Bew White, founder and CEO of Gabriella White, tells Business of Home that the acquisition is part of an ambitious expansion plan—his company has been attempting to more than double its business over an eight-year period. Scaling at that speed—while maintaining quality—requires bringing more elements in-house.
“Our contract division has grown a lot,” says White. “And we need more control over the quality, comfort and design. About a year and a half ago, we had to temporarily shut down some of our upholstery design because we kept having quality control issues. We had to send our QC guy to basically live at the plant.”
Adding Stanford’s capabilities to its arsenal will allow Gabriella White to do more, faster, better. Family-owned since 1992, the Claremont, North Carolina–based upholstery company has a longstanding reputation in the industry for a focus on quality of construction and comfort—two strengths White says his company will rely on in the years ahead.

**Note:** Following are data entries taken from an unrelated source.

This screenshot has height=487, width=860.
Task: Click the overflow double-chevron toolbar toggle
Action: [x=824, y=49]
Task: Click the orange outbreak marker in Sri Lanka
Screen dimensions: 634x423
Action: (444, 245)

The purchase also comes with a cherry on top—Stanford’s High Point showroom on North Hamilton Street. After a multimillion-dollar renovation, the location will become a showcase for Gabriella White’s fast-growing portfolio of brands.
For Stanford, the sale is both practical and personal. CEO Randy Short tells BOH that his company has been doing fine in recent years, but there was a feeling of treading water. Despite doing solid business, the brand was struggling to find a growth trajectory in the long-lasting wake of the Great Recession.

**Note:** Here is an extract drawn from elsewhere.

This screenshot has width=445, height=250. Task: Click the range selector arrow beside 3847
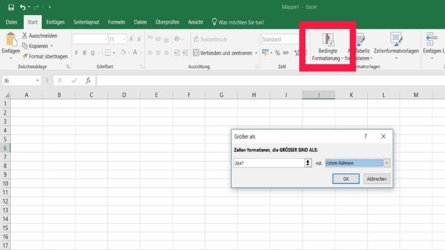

Selling to Gabriella White will hitch Stanford’s horse to a wagon that’s going places. “[Selling] wasn’t out of a great, dire need, but these guys had the capital I felt we could use,” Short tells BOH. “I need to pass the torch on to somebody who has the resources to do what I dreamt of doing. I always wanted to be in the big leagues, and I feel like they’re big leaguers.”

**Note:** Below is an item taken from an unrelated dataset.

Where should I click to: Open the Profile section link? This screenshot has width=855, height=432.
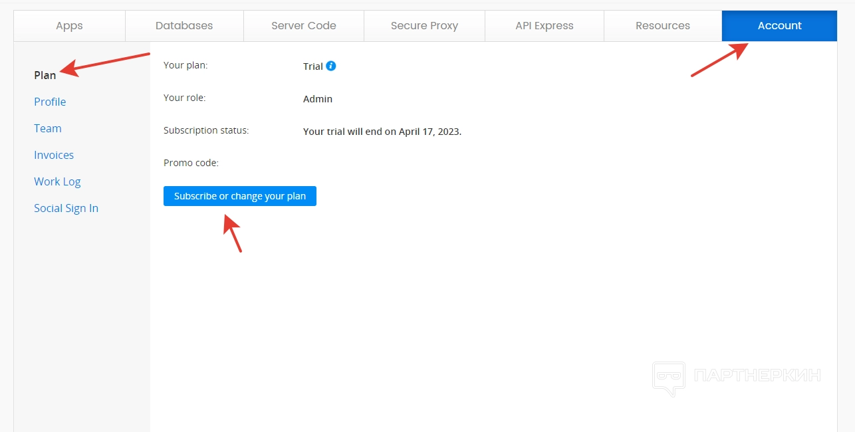(x=50, y=102)
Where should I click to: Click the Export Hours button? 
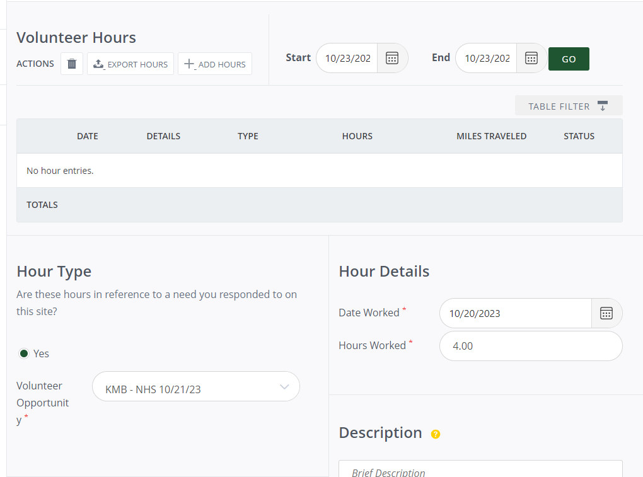[x=130, y=64]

The deal, however, wasn’t a foregone conclusion. In fact, years prior, Short had been approached by Gabriella White to discuss a possible acquisition and had let the conversation drop. Personal factors played a role in changing his mind (Short’s wife recently suffered a tragic accident, and he was at her bedside during a long recovery), as well as looming retirement.
It helped that the two companies were a cozy cultural fit. Both are family-owned. Both Short and White grew up in the area—and both are furniture industry lifers. On a recent call with BOH, they bantered easily, sounding a bit like college roommates, not once-competing executives.
“We’re kindred spirits,” says Short. “Frankly, it seemed like it was providential. I believe the man upstairs was involved.”